Supplied data:
** begin **
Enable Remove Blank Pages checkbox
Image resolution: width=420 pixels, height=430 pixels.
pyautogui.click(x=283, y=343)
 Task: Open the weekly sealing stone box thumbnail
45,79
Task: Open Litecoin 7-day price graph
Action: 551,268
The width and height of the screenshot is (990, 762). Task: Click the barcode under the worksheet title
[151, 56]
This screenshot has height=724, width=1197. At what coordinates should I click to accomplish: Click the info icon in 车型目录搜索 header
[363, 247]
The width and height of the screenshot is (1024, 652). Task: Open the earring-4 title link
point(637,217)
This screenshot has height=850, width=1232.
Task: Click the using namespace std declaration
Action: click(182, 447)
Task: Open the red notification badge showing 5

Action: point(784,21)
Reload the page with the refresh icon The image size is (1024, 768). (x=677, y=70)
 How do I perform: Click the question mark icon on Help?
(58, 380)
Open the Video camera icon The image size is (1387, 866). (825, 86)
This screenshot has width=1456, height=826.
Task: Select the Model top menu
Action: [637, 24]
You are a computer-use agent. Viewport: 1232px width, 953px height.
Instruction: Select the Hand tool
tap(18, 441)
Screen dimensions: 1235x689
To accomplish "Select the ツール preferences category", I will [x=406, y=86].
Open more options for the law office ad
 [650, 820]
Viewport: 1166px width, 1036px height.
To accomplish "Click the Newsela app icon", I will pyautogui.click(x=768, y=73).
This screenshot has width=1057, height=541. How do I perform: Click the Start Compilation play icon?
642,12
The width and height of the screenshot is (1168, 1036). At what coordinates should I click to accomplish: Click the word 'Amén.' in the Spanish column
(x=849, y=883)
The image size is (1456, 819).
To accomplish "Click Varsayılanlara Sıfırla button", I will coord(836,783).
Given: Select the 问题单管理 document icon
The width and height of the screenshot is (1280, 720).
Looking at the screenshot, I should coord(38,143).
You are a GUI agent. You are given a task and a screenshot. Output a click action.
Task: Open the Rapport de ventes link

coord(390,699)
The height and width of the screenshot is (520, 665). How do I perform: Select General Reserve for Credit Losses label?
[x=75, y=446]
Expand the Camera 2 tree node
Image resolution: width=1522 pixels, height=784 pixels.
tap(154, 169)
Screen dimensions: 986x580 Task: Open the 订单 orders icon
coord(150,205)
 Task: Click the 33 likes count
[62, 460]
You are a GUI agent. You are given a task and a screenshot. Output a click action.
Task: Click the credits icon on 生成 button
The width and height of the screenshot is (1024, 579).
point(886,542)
** end **
Exercise instructions: Transcribe the listing above line for line, without any changes.

Complete output:
Enable Remove Blank Pages checkbox
Image resolution: width=420 pixels, height=430 pixels.
pyautogui.click(x=283, y=343)
 Task: Open the weekly sealing stone box thumbnail
45,79
Task: Open Litecoin 7-day price graph
Action: 551,268
The width and height of the screenshot is (990, 762). Task: Click the barcode under the worksheet title
[151, 56]
This screenshot has height=724, width=1197. At what coordinates should I click to accomplish: Click the info icon in 车型目录搜索 header
[363, 247]
The width and height of the screenshot is (1024, 652). Task: Open the earring-4 title link
point(637,217)
This screenshot has height=850, width=1232.
Task: Click the using namespace std declaration
Action: click(182, 447)
Task: Open the red notification badge showing 5

Action: point(784,21)
Reload the page with the refresh icon The image size is (1024, 768). (x=677, y=70)
 How do I perform: Click the question mark icon on Help?
(58, 380)
Open the Video camera icon The image size is (1387, 866). (825, 86)
This screenshot has width=1456, height=826.
Task: Select the Model top menu
Action: [637, 24]
You are a computer-use agent. Viewport: 1232px width, 953px height.
Instruction: Select the Hand tool
tap(18, 441)
Screen dimensions: 1235x689
To accomplish "Select the ツール preferences category", I will [x=406, y=86].
Open more options for the law office ad
 [650, 820]
Viewport: 1166px width, 1036px height.
To accomplish "Click the Newsela app icon", I will pyautogui.click(x=768, y=73).
This screenshot has width=1057, height=541. How do I perform: Click the Start Compilation play icon?
642,12
The width and height of the screenshot is (1168, 1036). At what coordinates should I click to accomplish: Click the word 'Amén.' in the Spanish column
(x=849, y=883)
The image size is (1456, 819).
To accomplish "Click Varsayılanlara Sıfırla button", I will coord(836,783).
Given: Select the 问题单管理 document icon
The width and height of the screenshot is (1280, 720).
Looking at the screenshot, I should coord(38,143).
You are a GUI agent. You are given a task and a screenshot. Output a click action.
Task: Open the Rapport de ventes link

coord(390,699)
The height and width of the screenshot is (520, 665). How do I perform: Select General Reserve for Credit Losses label?
[x=75, y=446]
Expand the Camera 2 tree node
Image resolution: width=1522 pixels, height=784 pixels.
tap(154, 169)
Screen dimensions: 986x580 Task: Open the 订单 orders icon
coord(150,205)
 Task: Click the 33 likes count
[62, 460]
You are a GUI agent. You are given a task and a screenshot. Output a click action.
Task: Click the credits icon on 生成 button
The width and height of the screenshot is (1024, 579).
point(886,542)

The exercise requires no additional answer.